Before a friend invited me to participate in this event, I thought slavery was a thing of the past. Something that William Wilberforce had ended long ago. But, sadly, there are more slaves today than at any time in human history1; about 21 million globally, 5.5 million of whom are children.
But modern slavery does not necessarily involve chains and locks. Often, slaves are held captive by violence, corruption and the very circumstances that made them vulnerable to traffickers in the first place. Modern slavery is also different in its more insidious and less visible forms, like bonded labour, forced marriage and domestic servitude. As you read some survivors’ stories2 on the following pages, please don’t look away. Opening your eyes to their reality is the first step to freedom.
My name is Shakeel and I am nine years old. I live in the ancient city of Chiniot, Pakistan. Mohammad, my father, used to be a farmer. One day, in order to start his own business, he took a small loan from a local brick-kiln owner. My father hoped to repay it with- in a month. But his business failed and the debt kept increasing. With no options left, my father started working at the kiln in order to pay back the loan. After five years at the kiln, the debt only grew and my father fell ill due to the deplorable working conditions. After my father died, the kiln owner forced me to replace him . . .
Debt slavery is the most common form of modern slavery. This is how it happens: a person is either forced or tricked to work to repay a debt. But the employer takes most of the earnings to pay off the debt and adds on additional expenses. For example, a worker may have an initial debt of 5000 rupees (roughly $A100). While he or she is forced to work and unable to leave, his employer will add on $25 per day to cover food and board. Consequently, the debt only grows and repayment becomes impossible. Often, debts are passed down to family members.
My name is Clara and I was born in Nicaragua. When I was only 15 years old, I was forced to marry a man twice my age. I suffered domestic violence for several years, but both my mother and my mother-in-law kept telling me that this was “normal” and that it was my duty as a wife to bear it . . .

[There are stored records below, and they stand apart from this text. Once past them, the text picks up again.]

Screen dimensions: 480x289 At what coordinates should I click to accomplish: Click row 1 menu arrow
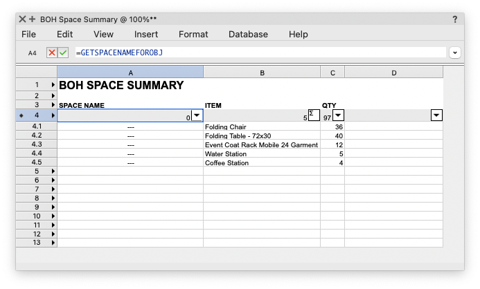coord(53,86)

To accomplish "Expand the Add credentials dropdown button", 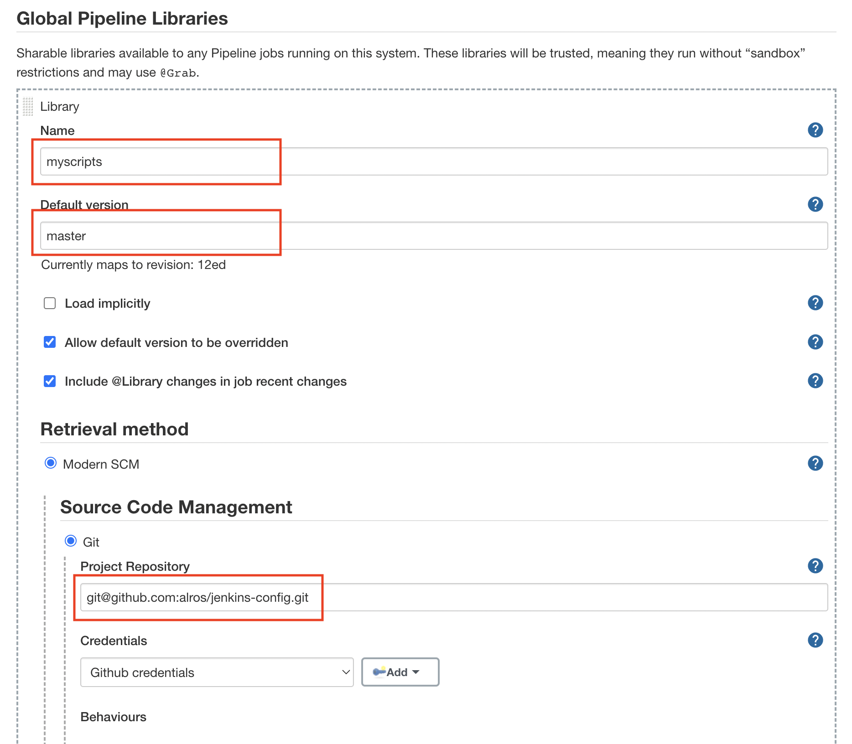I will [x=400, y=672].
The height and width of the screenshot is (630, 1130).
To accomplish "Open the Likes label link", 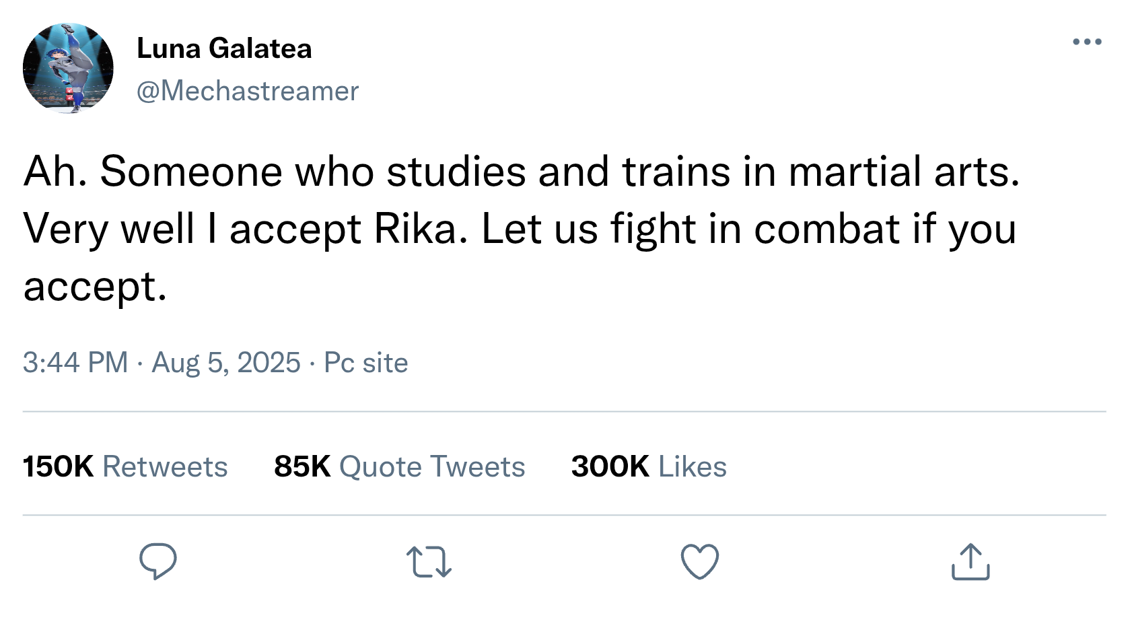I will 693,466.
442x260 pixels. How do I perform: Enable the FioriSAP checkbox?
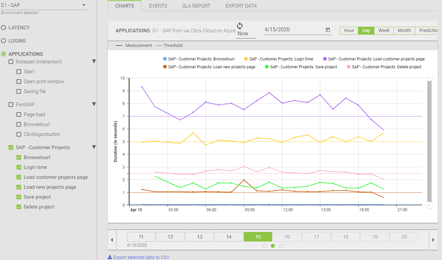(x=11, y=105)
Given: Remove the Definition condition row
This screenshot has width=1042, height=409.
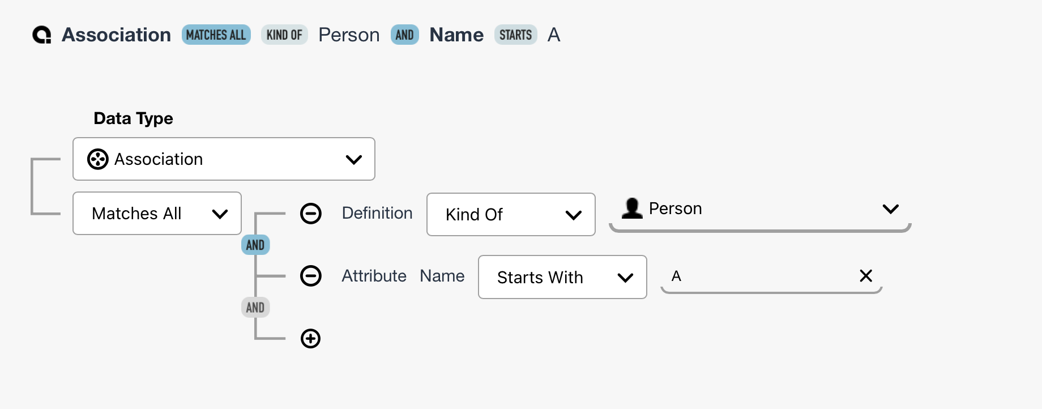Looking at the screenshot, I should point(310,214).
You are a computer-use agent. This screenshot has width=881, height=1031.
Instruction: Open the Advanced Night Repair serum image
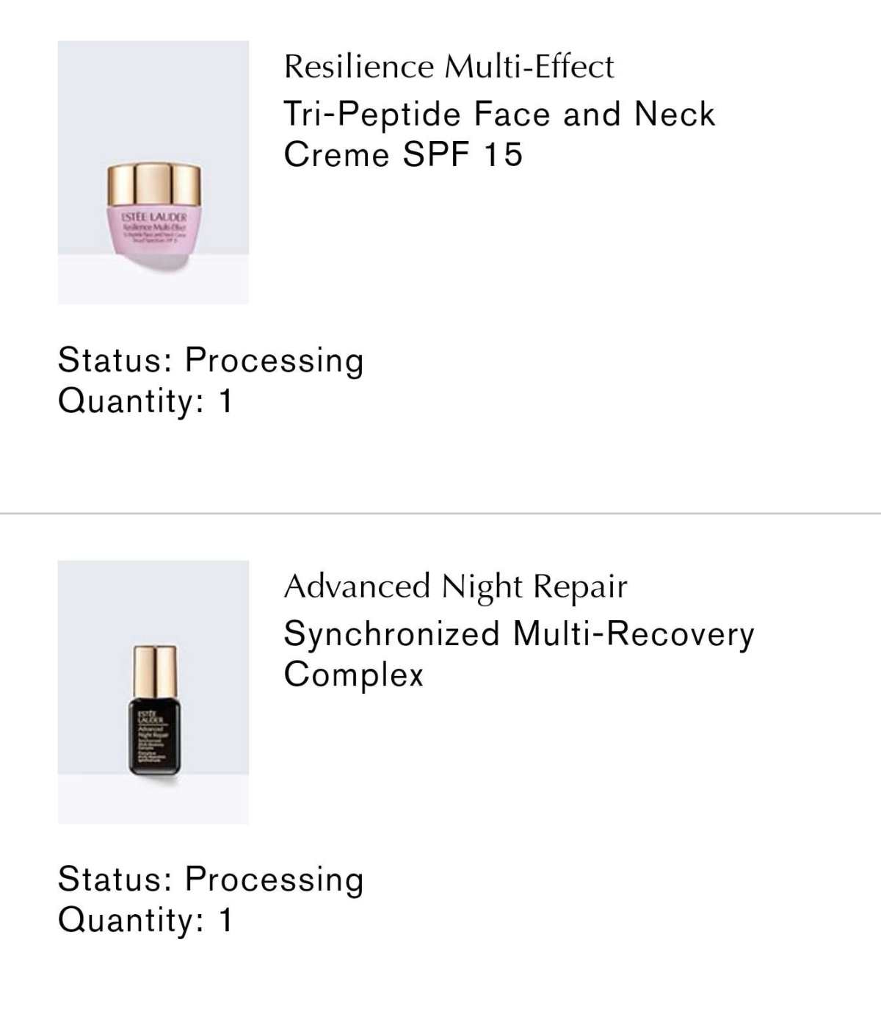[153, 691]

Not all child marriages fall into the category of slavery. However, child brides are particularly vulnerable, especially when they are married to significantly older men. If a payment has been made as part of a marriage agreement, the pressure to remain married can become greater, as the bride’s family may be unable or unwilling to refund the amounts paid. Even if a girl leaves her husband, she may have no alternative means of support. Furthermore, in societies where divorce is perceived as dishonourable, she may be unable to return to her parental home, and thus become vulnerable to other forms of abuse.
My name is Darna and I was born in the Philippines. I left my country to work as a maid to help my family financially. But my salary was never paid. Instead, my employers brought me to London and confiscated my passport. I work from 7:00 am to 10:30 pm every day, looking after their children. I was told to sleep on the kitchen floor and eat the leftovers from my employer’s dinner table . . .
Migrant domestic workers are particularly vulnerable to exploitation because of the nature of their work—typically undertaken behind closed doors, far from their communities of origin. Socially isolated and at the mercy of their employers, domestic workers may find out that they are expected to be on call 24 hours a day and unable to leave the house. In some countries, including the UK, Saudi Arabia and Qatar, domestic workers are bound to their employers through their visa; preventing their seeking employment elsewhere if they face violence or abuse.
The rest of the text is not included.